Una storica indicazione tattica nei confronti degli islamici
Stalin e la sharia
Sharia, un termine arabo che vuol dire “la giusta via”, è il codice di leggi dei musulmani, la cui origine risale al VII secolo.
Non tutti i musulmani lo interpretano allo stesso modo e non tutti i paesi arabi lo applicano integralmente o parzialmente. Esso è oggetto di forti e violenti contraddizioni tra le varie correnti musulmane, specie tra sunniti e sciiti ma anche dentro ciascuna corrente.
Una delle interpretazioni e applicazione è quella dello Stato islamico.
I marxisti-leninisti, naturalmente non credono affatto alla sharia, che è agli antipodi della nostra concezione del mondo. Tuttavia il nostro atteggiamento politico verso chi la sostiene varia a secondo della situazione internazionale e nazionale. Perché è sempre la contraddizione principale del momento che determina la nostra scelta politica, le alleanze e le priorità della lotta ideologica.
Stalin, intervenendo il 13 novembre 1920, al Congresso dei popoli del Daghestan non ha avuto problemi a concedere a quel paese l'applicazione della sharia pronunciando queste parole: “Il governo della Russia offre a ogni popolo il pieno diritto di governarsi in base alle sue leggi e ai suoi costumi.
Esso ritiene lo sciariat un diritto inoppugnabile, normale, che hanno anche altri popoli che abitano la Russia.
Se il popolo daghestano desidera conservare le sue leggi ed i suoi costumi, questi debbono essere conservati”.
In quel momento a Stalin, d'accordo con Lenin e il governo sovietico, interessava che il Daghestan rimanesse, come regione autonoma sovietica, all'interno della Repubblica socialista federativa sovietica della Russia, mettendo in secondo piano la questione della sharia, da risolvere successivamente, mentre i comunisti impazienti la volevano risolvere subito.
Egli si rifaceva al programma del Partito secondo cui “Il PC della Russia si attiene al punto di vista storico-classista e tiene conto del grado di sviluppo raggiunto da una determinata nazione; se si trova sulla strada del medioevo alla democrazia borghese o su quella della democrazia borghese alla democrazia sovietica o proletaria.”
Stalin, un mese avanti, esattamente il 10 ottobre 1920, in un articolo sulla “Pravda”, organo del CC del PC della Russia, intitolato “La politica del potere sovietico e la questione nazionale in Russia” spiegava, perché era opportuno concedere al Daghestan l'applicazione della sharia.
Queste le sue parole: “Se le masse del Daghestan, fortemente permeate di pregiudizi religiosi, seguono i comunisti 'sulla base della sciariat', è chiaro che la via della lotta diretta contro i pregiudizi religiosi, in questo paese deve essere sostituita da sistemi indiretti, più cauti. Ecc. ecc”.

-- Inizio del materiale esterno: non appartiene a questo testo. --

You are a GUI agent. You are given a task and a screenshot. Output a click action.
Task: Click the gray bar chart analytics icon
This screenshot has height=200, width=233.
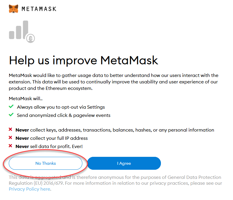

Ed ha aggiunto: “Dalle imprese cavalleresche per 'l'immediata comunistizzazione' delle masse popolari arretrate bisogna passare ad una politica cauta e ponderata che incanali gradatamente queste masse nell'alveo generale dello sviluppo sovietico.”
Una storica indicazione tattica verso gli alleati musulmani, che il PMLI applica nei confronti dello Stato islamico che combatte contro la santa alleanza imperialista, che è il comune nemico e il nemico principale di tutti i popoli amanti della pace, della libertà, dell'autodeterminazione, dell'indipendenza e della sovranità dei Paesi.